### What the task asks
Rewrite the material below as a numbered list, leaving out blank lines. Do not include the pictures in your answer.

Item-finding material:
- - -
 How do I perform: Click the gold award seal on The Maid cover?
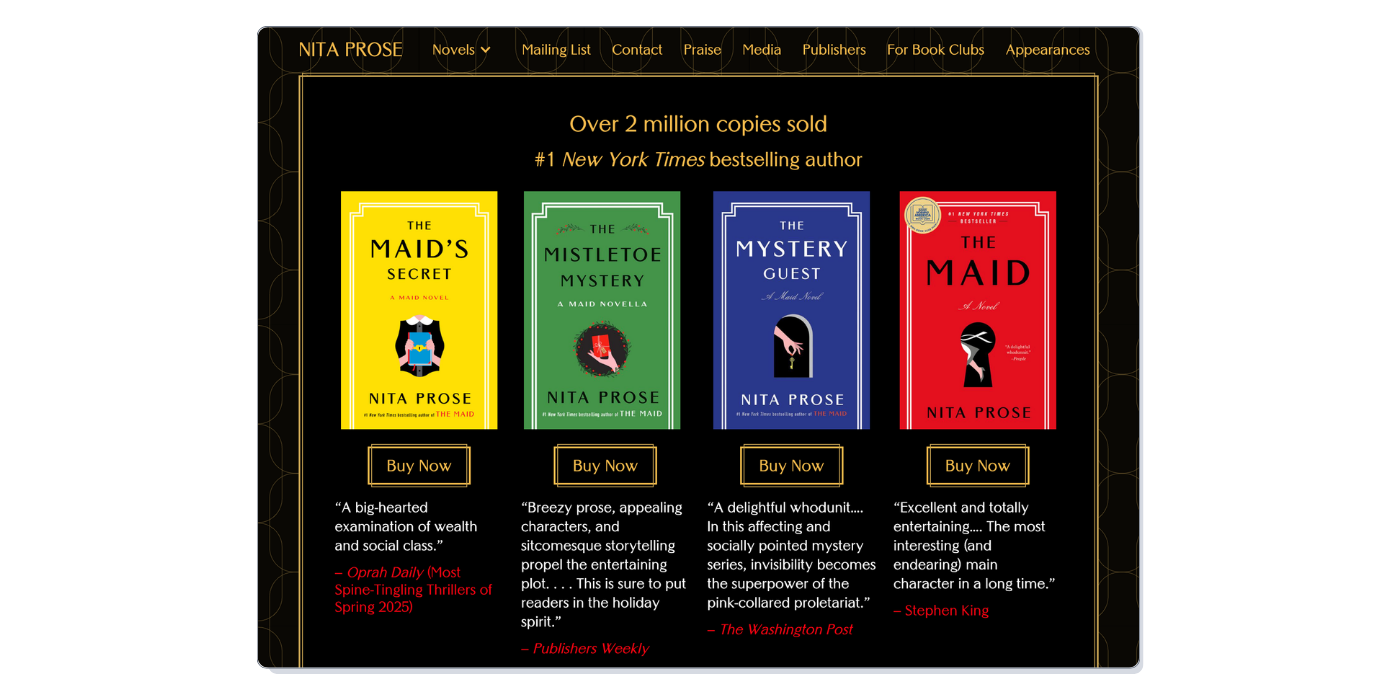pyautogui.click(x=922, y=215)
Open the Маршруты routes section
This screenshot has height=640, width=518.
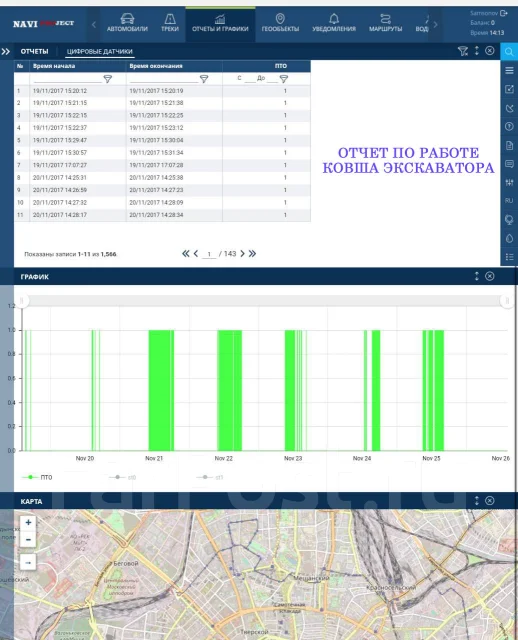point(385,23)
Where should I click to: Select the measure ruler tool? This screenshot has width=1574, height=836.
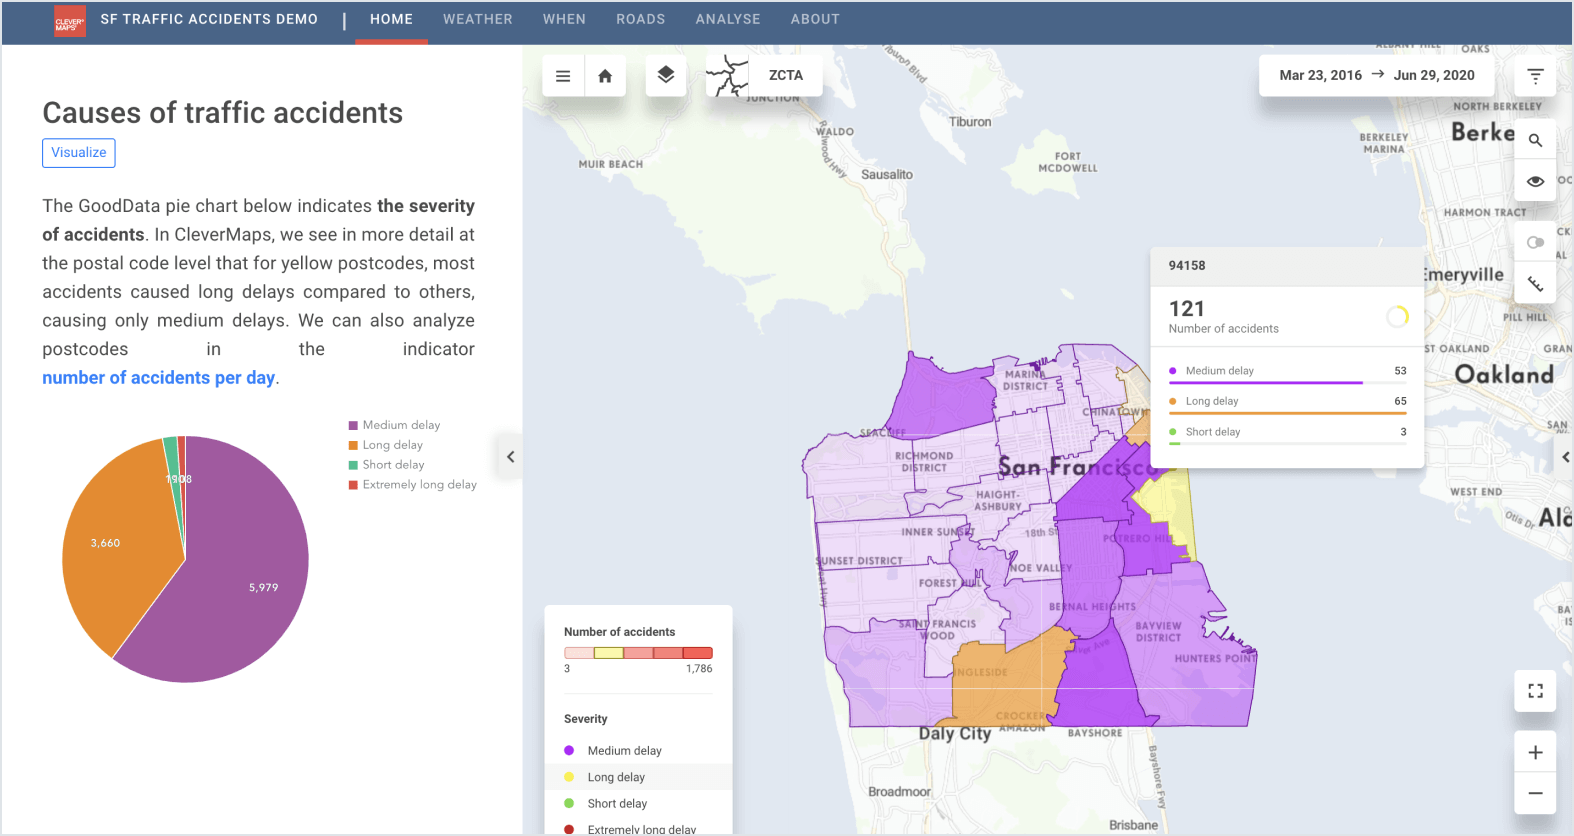[x=1535, y=285]
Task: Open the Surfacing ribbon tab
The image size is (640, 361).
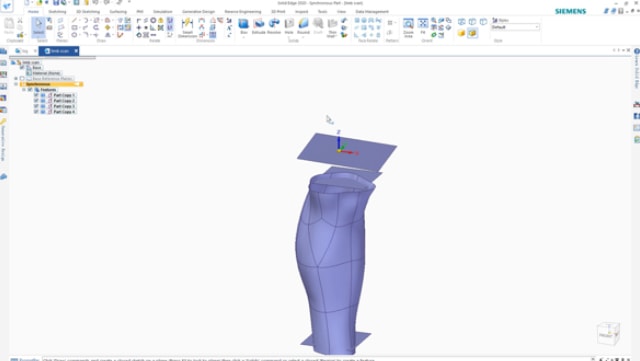Action: click(118, 11)
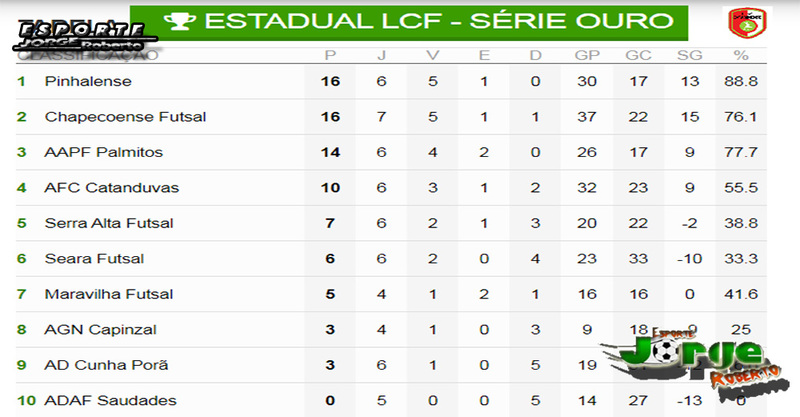
Task: Select the P points column header
Action: 331,55
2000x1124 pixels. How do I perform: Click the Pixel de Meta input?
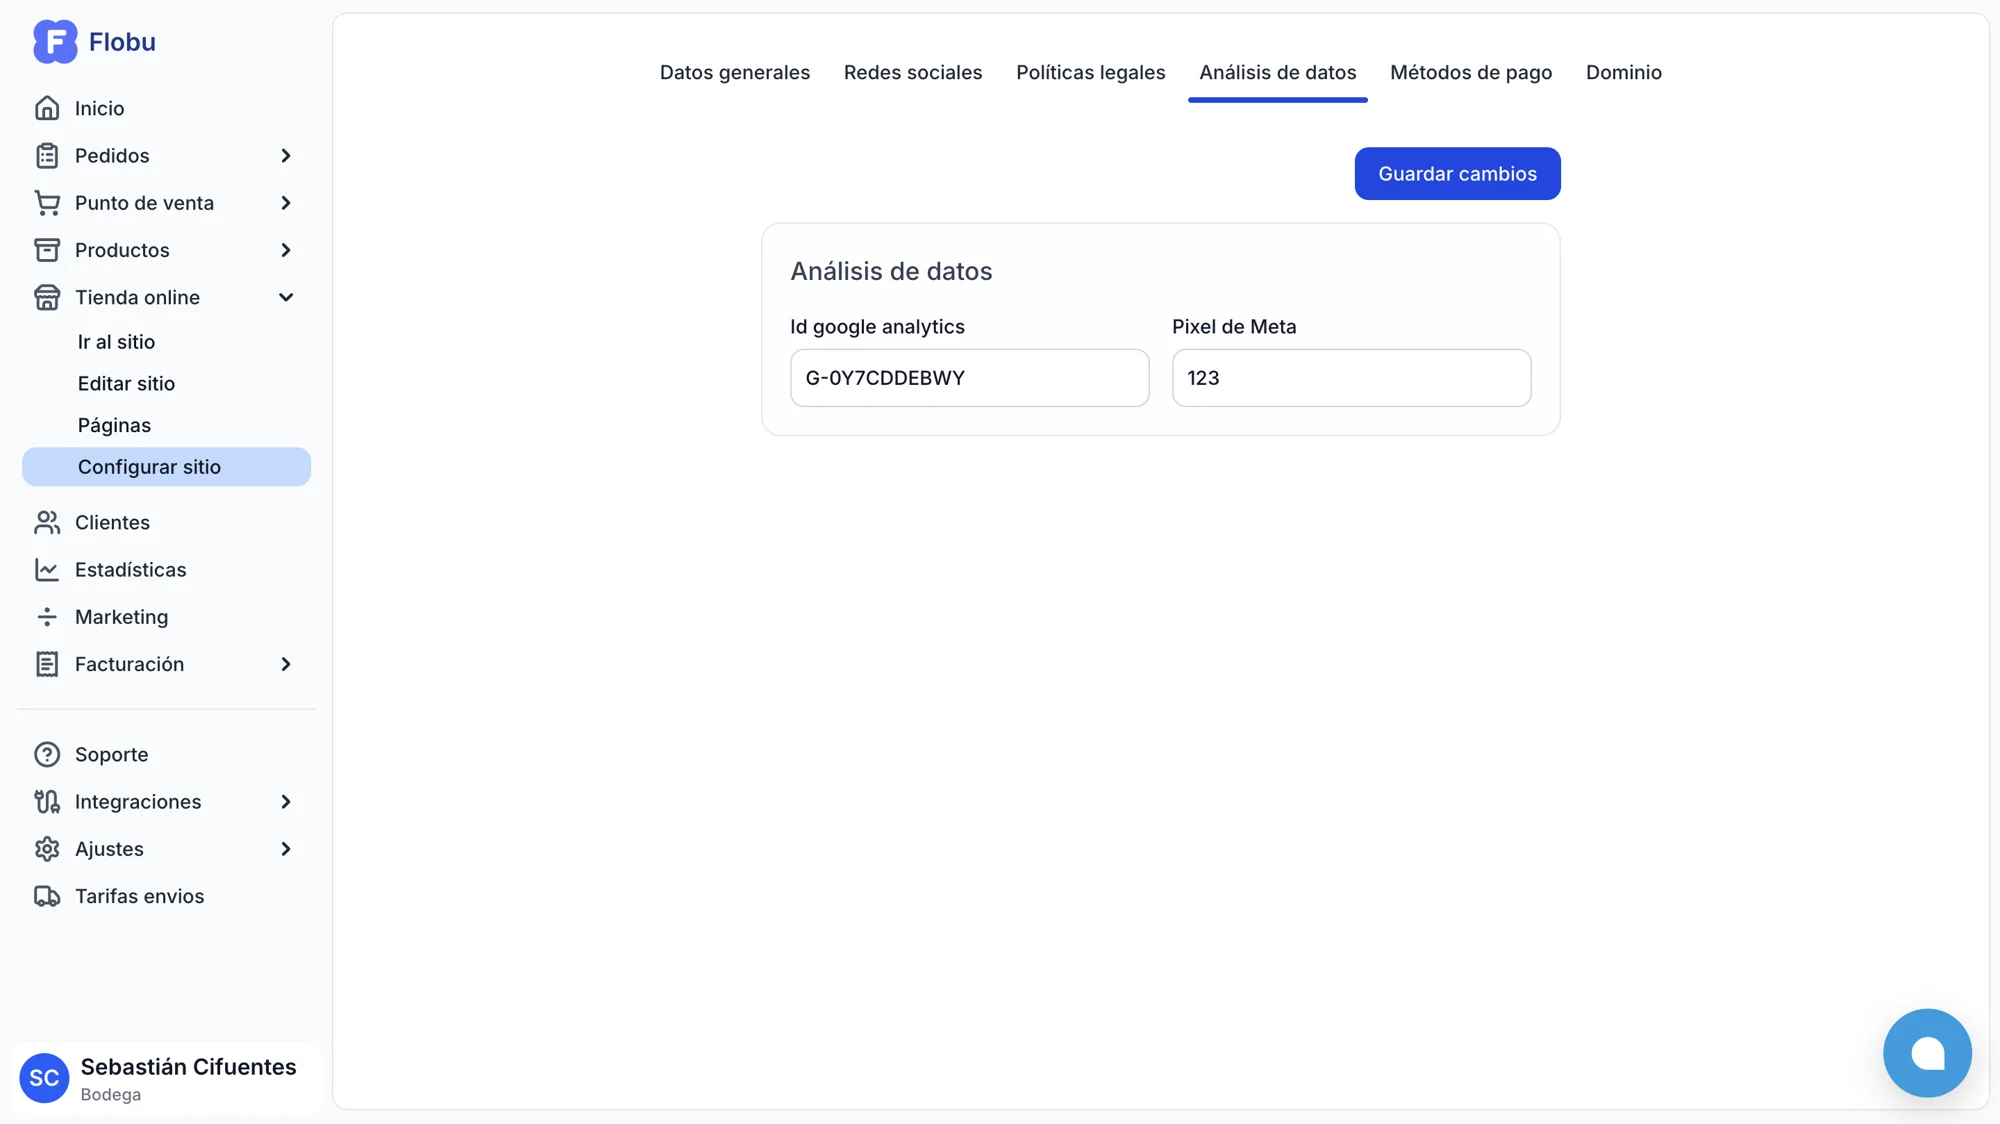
- - -
### Output
1.  How do I perform: Click the gold award seal on The Maid cover?
2. pyautogui.click(x=922, y=215)
3. Open the Маршруты routes section
4. This screenshot has height=640, width=518.
5. point(385,23)
6. Where should I click to: Select the measure ruler tool? This screenshot has width=1574, height=836.
7. [x=1535, y=285]
8. Task: Open the Surfacing ribbon tab
9. The image size is (640, 361).
10. Action: click(118, 11)
11. Task: Select the P points column header
12. Action: 331,55
13. 2000x1124 pixels. How do I perform: Click the Pixel de Meta input?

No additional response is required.